* _What to work on_
Note the line containing "This screenshot has"; from it through the last line below, give only those lines again, exactly, both ends included, skipping pictures.

▬▬▬▬▬▬

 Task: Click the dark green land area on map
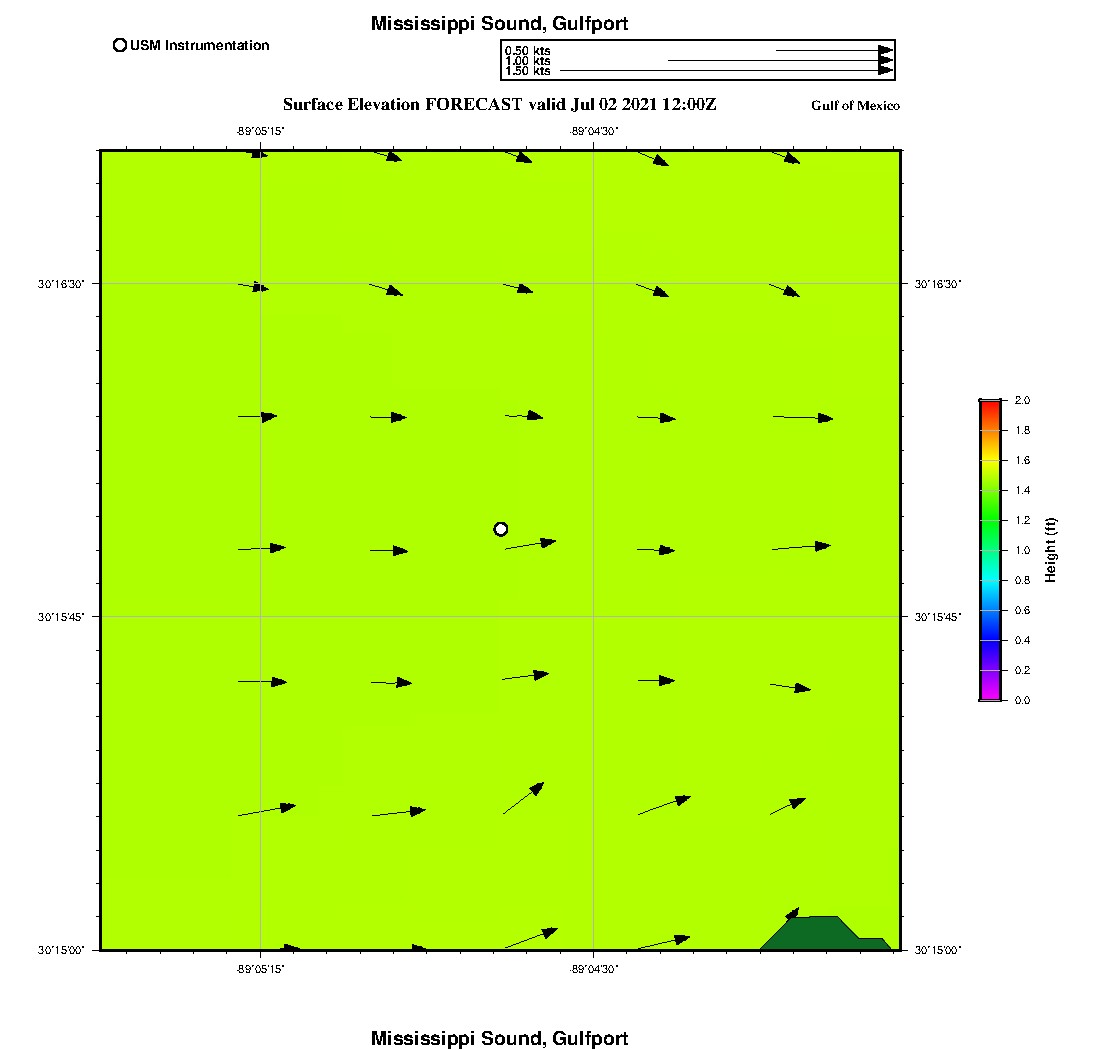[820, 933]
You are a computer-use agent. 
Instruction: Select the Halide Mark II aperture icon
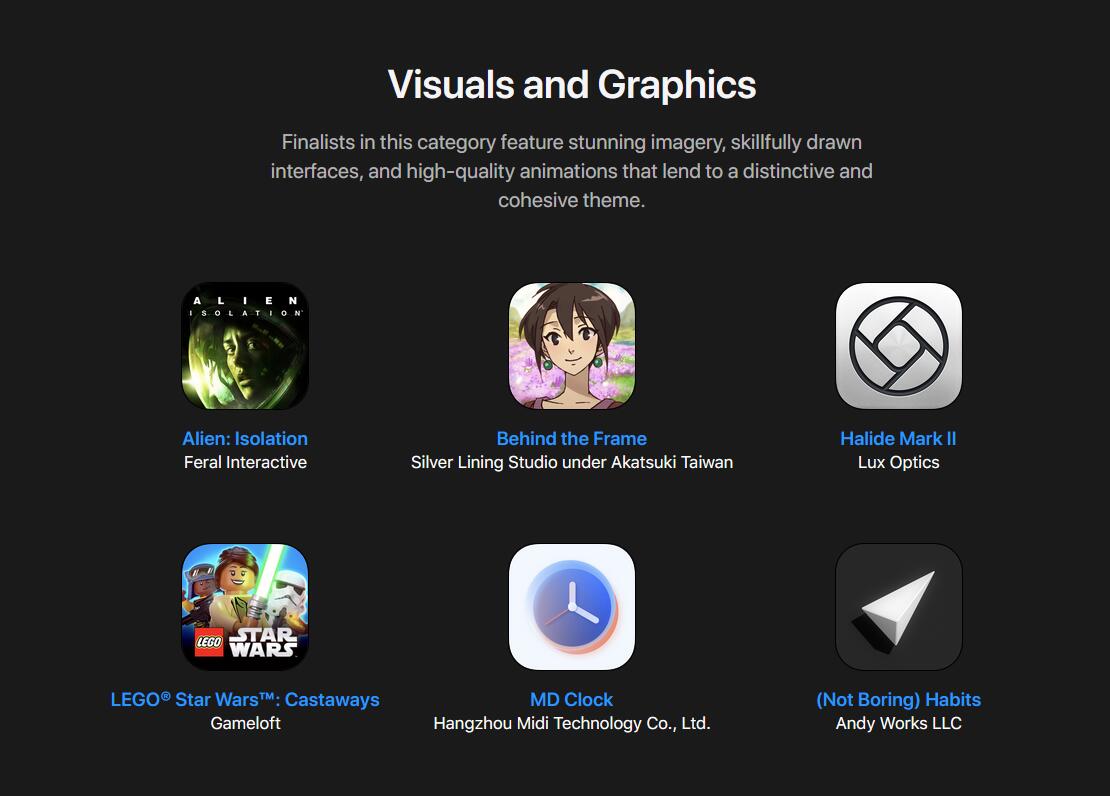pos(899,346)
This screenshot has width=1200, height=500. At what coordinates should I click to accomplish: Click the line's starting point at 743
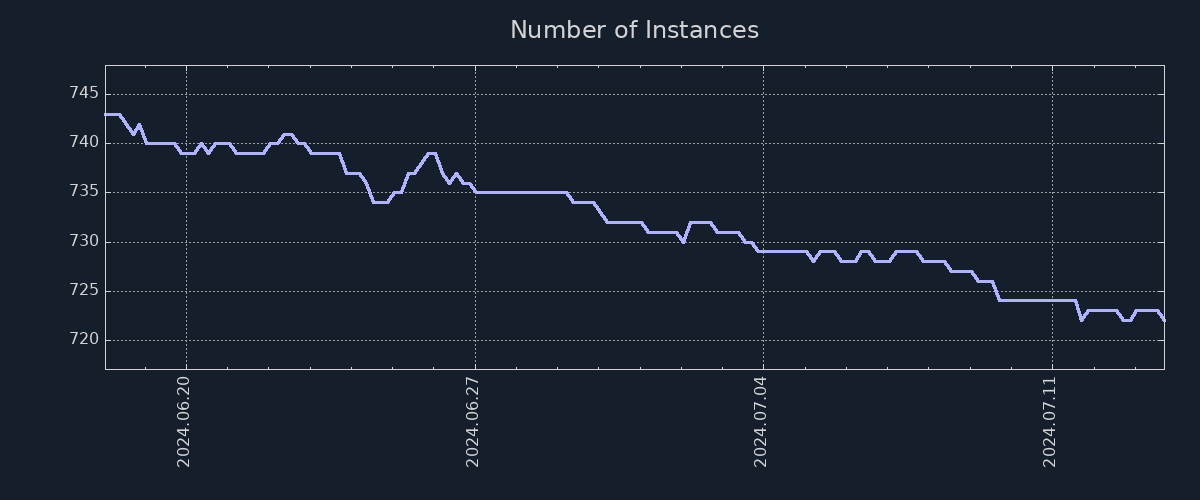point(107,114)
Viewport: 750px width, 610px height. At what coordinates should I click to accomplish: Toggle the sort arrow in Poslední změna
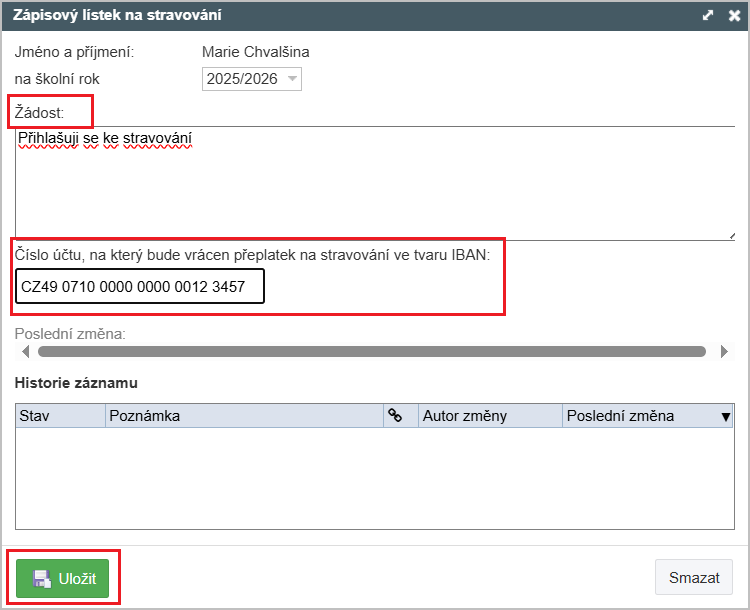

▬▬▬▬▬▬

* _Exercise result_
This screenshot has width=1200, height=500. At what coordinates should I click to accomplish: Click the line's starting point at 743
point(107,114)
Viewport: 750px width, 610px height. At what coordinates should I click to accomplish: Toggle the sort arrow in Poslední změna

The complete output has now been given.